Exercise details: Where a line of the material contains the string "Given", copy that line.

Listed records:
__________

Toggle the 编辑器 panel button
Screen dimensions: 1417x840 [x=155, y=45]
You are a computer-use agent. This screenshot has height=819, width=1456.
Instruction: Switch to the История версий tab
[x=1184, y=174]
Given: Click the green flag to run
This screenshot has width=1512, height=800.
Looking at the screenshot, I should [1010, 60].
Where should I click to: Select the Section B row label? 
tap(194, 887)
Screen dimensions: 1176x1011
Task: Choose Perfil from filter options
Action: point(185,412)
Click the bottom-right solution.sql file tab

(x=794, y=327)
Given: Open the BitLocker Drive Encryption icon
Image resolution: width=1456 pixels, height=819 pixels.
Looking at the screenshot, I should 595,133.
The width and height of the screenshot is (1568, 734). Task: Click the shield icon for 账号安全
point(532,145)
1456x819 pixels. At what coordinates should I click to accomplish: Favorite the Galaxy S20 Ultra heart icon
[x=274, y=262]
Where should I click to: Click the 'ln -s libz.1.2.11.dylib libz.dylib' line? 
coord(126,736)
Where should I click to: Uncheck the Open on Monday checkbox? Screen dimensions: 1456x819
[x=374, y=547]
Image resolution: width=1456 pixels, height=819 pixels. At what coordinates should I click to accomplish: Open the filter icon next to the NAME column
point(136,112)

__________

Output:
Given: Click the green flag to run
Given: Open the BitLocker Drive Encryption icon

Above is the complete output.